Левой я легонько двинул его в торец поверх защиты и тут же отпрыгнул назад, когда шерифова правая рука описала полукруг, не достав до моей головы целого ярда. Пока он пытался сохранить равновесие после этого дурацкого вращательного движения, я сделал выпад, двинув его правой над самым брючным ремнём. Тычок вышел так себе; я попросту, можно сказать, испробовал шерифа на прочность да уверился, что могу при этом уцелеть.
Мой удар явно был для него болезнен, но и для меня тоже. В боку резануло, и я понял, что мне следует отказаться от ударов правой и работать почти одной лишь левой рукой.
Шериф бросился на меня; я засеменил ногами, отступая и кружа вокруг противника. При этом я продолжал колоть его короткими левыми, в основном поверх его защиты, но когда он поднимал эту руку повыше, до уровня носа, я целил под неё, заставляя вновь опускать руку. Я продолжал отступать — в общем, боролся словно Уолкотт против Луиса. Но я был счастливее Уолкотта, поскольку шериф не был столь тренирован, как Луис. Что ни шаг, он более и более задыхался.
Я почувствовал боль в моём повреждённом ребре и нанёс правой ещё три удара шерифу в брюхо. Всякий раз я выгадывал то мгновение, когда он терял равновесие в результате недолёта своих круговых ударов.

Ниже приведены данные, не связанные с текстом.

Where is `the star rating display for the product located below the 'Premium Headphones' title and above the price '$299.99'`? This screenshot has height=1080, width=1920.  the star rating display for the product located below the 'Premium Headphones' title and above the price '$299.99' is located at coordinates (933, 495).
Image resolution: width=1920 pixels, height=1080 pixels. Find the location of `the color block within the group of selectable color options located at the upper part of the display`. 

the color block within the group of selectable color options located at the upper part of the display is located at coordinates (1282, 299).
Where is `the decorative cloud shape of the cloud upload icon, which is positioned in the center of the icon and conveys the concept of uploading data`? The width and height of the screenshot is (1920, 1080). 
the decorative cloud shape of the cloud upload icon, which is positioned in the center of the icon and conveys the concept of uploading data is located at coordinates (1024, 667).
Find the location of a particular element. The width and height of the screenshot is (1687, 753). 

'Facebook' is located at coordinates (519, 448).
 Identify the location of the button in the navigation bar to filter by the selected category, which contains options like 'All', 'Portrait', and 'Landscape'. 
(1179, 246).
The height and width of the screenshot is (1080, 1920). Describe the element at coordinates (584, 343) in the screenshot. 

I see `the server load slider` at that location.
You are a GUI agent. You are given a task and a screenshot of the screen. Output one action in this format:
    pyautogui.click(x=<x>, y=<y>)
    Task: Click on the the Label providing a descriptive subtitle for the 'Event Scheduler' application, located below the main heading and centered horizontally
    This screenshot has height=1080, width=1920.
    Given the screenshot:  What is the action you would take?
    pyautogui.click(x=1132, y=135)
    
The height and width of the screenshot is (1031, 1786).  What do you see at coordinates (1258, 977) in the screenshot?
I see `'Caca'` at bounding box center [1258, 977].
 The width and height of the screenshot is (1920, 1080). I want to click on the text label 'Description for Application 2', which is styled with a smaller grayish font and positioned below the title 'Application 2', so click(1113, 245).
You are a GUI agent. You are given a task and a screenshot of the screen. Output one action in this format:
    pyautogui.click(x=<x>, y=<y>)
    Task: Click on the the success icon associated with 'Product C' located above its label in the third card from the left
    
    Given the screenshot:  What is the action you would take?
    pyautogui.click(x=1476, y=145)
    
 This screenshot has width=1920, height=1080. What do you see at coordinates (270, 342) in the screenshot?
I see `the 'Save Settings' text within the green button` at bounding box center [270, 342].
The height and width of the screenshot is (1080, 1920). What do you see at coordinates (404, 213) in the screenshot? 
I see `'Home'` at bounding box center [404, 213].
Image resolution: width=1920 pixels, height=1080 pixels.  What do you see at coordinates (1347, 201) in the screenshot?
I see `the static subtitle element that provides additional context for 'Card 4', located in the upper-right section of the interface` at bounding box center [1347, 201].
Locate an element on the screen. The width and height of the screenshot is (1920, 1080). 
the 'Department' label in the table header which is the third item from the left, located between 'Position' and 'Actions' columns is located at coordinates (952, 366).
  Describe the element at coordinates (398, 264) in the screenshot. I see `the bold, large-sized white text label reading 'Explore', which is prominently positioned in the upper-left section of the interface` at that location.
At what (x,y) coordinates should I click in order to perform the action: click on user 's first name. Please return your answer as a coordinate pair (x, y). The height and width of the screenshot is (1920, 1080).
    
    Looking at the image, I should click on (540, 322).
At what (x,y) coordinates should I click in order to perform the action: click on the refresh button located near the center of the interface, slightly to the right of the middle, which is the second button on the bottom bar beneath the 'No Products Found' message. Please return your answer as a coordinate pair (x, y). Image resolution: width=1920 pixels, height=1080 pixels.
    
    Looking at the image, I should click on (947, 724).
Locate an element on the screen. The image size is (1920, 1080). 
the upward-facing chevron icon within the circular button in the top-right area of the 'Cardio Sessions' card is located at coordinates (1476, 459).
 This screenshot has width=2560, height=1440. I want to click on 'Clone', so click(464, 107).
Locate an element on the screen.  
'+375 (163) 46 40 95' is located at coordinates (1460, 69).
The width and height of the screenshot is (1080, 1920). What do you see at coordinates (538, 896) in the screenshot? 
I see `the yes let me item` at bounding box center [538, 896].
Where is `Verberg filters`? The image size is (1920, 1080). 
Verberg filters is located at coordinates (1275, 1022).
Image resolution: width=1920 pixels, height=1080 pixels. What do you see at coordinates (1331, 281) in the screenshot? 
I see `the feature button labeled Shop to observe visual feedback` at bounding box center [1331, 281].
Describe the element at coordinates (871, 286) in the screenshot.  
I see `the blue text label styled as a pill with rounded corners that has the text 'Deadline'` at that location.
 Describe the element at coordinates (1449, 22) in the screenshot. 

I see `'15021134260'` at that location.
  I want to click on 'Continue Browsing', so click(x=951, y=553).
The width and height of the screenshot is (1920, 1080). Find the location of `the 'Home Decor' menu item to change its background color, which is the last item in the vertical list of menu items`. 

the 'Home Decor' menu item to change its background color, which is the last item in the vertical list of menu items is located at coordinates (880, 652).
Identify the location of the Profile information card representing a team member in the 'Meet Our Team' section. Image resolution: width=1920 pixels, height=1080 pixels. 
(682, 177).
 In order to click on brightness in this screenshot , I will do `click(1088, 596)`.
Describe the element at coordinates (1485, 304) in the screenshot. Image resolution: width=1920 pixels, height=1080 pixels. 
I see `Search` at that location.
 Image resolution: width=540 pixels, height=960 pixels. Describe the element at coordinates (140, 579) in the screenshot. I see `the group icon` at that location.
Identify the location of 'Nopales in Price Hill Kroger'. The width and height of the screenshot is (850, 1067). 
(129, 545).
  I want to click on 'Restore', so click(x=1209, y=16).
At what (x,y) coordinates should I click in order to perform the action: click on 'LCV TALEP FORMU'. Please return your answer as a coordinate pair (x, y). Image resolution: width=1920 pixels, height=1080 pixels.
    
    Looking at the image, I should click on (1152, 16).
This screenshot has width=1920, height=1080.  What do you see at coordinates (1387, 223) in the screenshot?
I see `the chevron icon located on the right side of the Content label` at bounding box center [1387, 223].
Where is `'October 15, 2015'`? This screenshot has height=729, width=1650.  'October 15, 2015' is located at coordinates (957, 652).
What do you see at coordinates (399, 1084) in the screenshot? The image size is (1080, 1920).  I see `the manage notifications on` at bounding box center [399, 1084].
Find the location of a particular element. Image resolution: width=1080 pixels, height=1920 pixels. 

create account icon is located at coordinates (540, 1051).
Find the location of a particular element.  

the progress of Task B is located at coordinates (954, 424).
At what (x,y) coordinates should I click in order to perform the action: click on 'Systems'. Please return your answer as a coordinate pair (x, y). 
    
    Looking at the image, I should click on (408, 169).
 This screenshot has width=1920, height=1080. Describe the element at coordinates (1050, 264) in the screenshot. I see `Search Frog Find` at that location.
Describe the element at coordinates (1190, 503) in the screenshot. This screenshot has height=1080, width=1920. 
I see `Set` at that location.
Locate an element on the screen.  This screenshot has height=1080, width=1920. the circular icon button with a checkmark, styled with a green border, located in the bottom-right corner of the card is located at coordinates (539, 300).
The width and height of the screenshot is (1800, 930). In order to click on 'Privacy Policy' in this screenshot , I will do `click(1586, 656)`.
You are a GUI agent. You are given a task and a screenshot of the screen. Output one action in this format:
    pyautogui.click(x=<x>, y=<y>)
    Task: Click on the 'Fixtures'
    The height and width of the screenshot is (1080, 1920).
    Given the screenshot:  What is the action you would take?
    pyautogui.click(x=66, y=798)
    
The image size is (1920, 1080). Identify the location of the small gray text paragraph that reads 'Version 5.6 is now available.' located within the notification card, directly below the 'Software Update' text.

Через три, а может быть через четыре минуты шериф уже дышал словно паровоз, а его глазки налились кровью от натуги; из носа бежала струйка крови, капли которой срывались с подбородка.
От него я получил один-единственный удар — тыльной стороной левой руки, который он, вероятно, и не думал мне наносить. Это удар прошёлся по моему черепу вдоль, но в глазах пошли круги, а в голове загудело. В результате я двадцать или тридцать секунд перебирал ногами, но это оказалось столь же действенным, словно бы я нанёс ему по удару справа и слева. Гоняясь за мной, шериф выдохся.
Когда Кингмэн остановился, чтобы перевести дух, и его язык форменным образом вываливался изо рта, я, заскрипев зубами от боли в боку, почти до запястья погрузил свой кулак ему в солнечное сплетение. Шериф издал нечто вроде «У-уф!» и осел наземь. Это не был нокаут и даже не нокдаун; у него просто отшибло дыхание.
Я и сам к этой минуте дышал с трудом, но держался наготове, случись ему подняться вновь и двинуться на меня. Однако по всему было видать, что шерифу это вряд ли под силу.
Позади меня раздался сдержанный голос:
— Ну, вы даёте.
Я обернулся и увидал доктора Корделла — того самого, кто этой ночью в номере отеля «Тремонт-Хаус» наложил мне на больное место бандажную ленту. На мгновение я удивился — что он здесь делает? — но затем получил ответ, когда Вилли Эклунд произнёс:
— Всё уже закончилось, док.
Тут я понял, что, в дополнение к частной практике на моём ребре, доктор Корделл, должно быть, ещё и окружной коронер.